Details that have not been reported previously have been revealed in more than 25,000 pages of records the district has disclosed over the week since August 26, after years of legal battles with news outlets, including ProPublica and The Texas Tribune.
The document should have been released in early August when Uvalde County first released the requested records following a settlement with news organizations. Rob Decker, the district’s representative lawyer, admitted at an August 25 board meeting that his office had “erroneously made it to our side” by releasing only a small portion of the files. Board members, including Jesse Liso, who lost 9-year-old Nie Jackie Cazares to film Decker burned about the company’s surveillance.
“When you use the word ‘error’, it really puts it lightly,” Lizzo said. “The word “negligence” comes to mind. ”
However, according to Laura Plazer, one of the lawyers representing the newsroom in the records lawsuit, the district’s law firm may have once again failed to disclose all the requested information. Plazer sent a letter Friday to the district requesting that the remaining files be published.

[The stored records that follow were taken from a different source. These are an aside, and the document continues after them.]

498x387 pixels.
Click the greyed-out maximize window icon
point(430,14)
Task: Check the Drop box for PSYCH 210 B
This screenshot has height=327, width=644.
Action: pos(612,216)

This can include details about the school’s maintenance issues regarding doors that have failed locks, Aredondo’s retirement, and additional communication between staff. Decker, the district’s attorney, did not respond to a request for comment.
The district’s repeated disclosure issues reflect an error made by the city of Uvalde last year. Authorities did not include at least 50 body and dash cam videos in their first record release. They scrambled to disclose them all a few months later.

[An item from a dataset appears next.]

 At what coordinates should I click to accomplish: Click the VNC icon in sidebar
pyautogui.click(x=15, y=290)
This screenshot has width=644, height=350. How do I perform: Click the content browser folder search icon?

Another shooting made national headlines last week when two children were killed and 21 children and adults were injured at a Catholic school in Minneapolis. According to Kelley Shannon, executive director of the Texas Freedom Information Foundation, the timing only underscores the importance of releasing Uvalde records even more quickly.
“In many cases, the government will think that by stalling or trying to avoid the release of records, it will help them to protect their responsibility and avoid harsh questions,” Shannon said. Doing so makes it difficult to stop similar tragedy from happening, and hinders the family’s ability to heal.
“The way is to get information faster, not slow it down,” she said.
News organizations previously obtained from sources withheld by many documentary government agencies, but the newly released documents include private internal communications that provide deeper insight into the internal workings of the district. The leaders rarely commented publicly on the shooting in three years after the deaths of 19 elementary school students and two teachers.
In a new revelation, documents show that details of delayed law enforcement responses have been made public just a few weeks after the shooting, revealing district support for Aredondo.
School leaders have long returned silence and refusal to multiple local, state and federal investigations into law enforcement responses to the massacres these records. This included a criminal investigation by District Attorney Ubarde last year that led to the child at risk for Aredondo and another school staff. Both maintain their innocence ahead of the trial scheduled for later this year.
Arredondo initially received a large portion of the responsibility for the response, but an investigation by Propublica and The Tribune found that state and local agency officials mistreated them as a subject of barricades rather than an aggressive threat, failing to control the response.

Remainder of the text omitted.